╭─ TEXT SECTION

Love your lamb shanks.

--- Paul, Scottsdale AZ

Haven't been called Tad for . . .gee, maybe I've NEVER been called Tad . . . guess I'm the only one with chutzpah enough to mention Bourdain. BRILLIANT?

--- Ken, Shutesbury, MA

I think we must have had an entirely different experience in the UK. (Fresh Food and Real Ale – week 1). We were up in Edinburgh and they served something called ‘Neeps & Tatties.’ The items were boiled so long that I couldn’t even recognize what I was eating. Come to think of it… I couldn’t taste them either. Later I found that Neeps’ are Turnips and ‘Tatties’ are potatoes.

--- Lindy, Phoenix, AZ

My mouth was watering as I read some of your descriptions of the fantastic fare of ... England? I had always felt smug about the lowly reputation of British cuisine as this gave us at least one country with a worse culinary reputation than America's. I guess I'll have to change my views. Your article made me actually want to take a CULINARY tour of Britain. Yummy yummy yummy.

╰─
╭─ PROVIDED INFORMATION

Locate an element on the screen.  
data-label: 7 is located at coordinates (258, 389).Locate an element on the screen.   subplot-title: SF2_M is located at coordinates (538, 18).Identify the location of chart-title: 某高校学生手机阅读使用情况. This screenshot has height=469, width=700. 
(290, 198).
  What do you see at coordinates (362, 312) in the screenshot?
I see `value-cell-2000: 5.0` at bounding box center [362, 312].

╰─

[REQUIRED ACTION 1]: In the reader comments about British food, do these statements agree with the text? (a) The comment signed by Lindy says she was served Neeps & Tatties in Edinburgh. (b) The comment signed by Ken says he is often called Tad. (c) The comment signed by Paul expresses dislike of the lamb shanks. Answer yes or no for each and quote the deciding words.
[REQUIRED ACTION 2]: Please output the stretch of the reader comments about British food from "Haven't been called" through "and ‘Tatties’ are potatoes." without any changes.
[REQUIRED ACTION 3]: Carry the reader comments about British food on past their final sentence.

[TASK OUTPUT 1]:
(a) Yes: "We were up in Edinburgh and they served something called ‘Neeps & Tatties.’"
(b) No: "maybe I've NEVER been called Tad"
(c) No: "Love your lamb shanks."

[TASK OUTPUT 2]:
Haven't been called Tad for . . .gee, maybe I've NEVER been called Tad . . . guess I'm the only one with chutzpah enough to mention Bourdain. BRILLIANT?

--- Ken, Shutesbury, MA

I think we must have had an entirely different experience in the UK. (Fresh Food and Real Ale – week 1). We were up in Edinburgh and they served something called ‘Neeps & Tatties.’ The items were boiled so long that I couldn’t even recognize what I was eating. Come to think of it… I couldn’t taste them either. Later I found that Neeps’ are Turnips and ‘Tatties’ are potatoes.

[TASK OUTPUT 3]:
--- Sandy Miner, Portland, OR

Thanks for your note. Thanks to Traveling Boy I get to interview a world famous chef this week who is widely recognized as spearheading the Yummy movement in Ireland. Guess I'll have to take yet another culinary tour a little further north and check it out... (I love my job!) --- Audrey

Very interesting, mouth-watering piece by Audrey! (A McDreamy McMeel). Your web site is fascinating!

--- Susie, Victoria, BC

Combining travel, food, and intelligent advice -- BRILLIANT! Your site fills a long-felt need for hungry roamers. Keep it up! It's Anthony Bourdain with reservations and CLASS.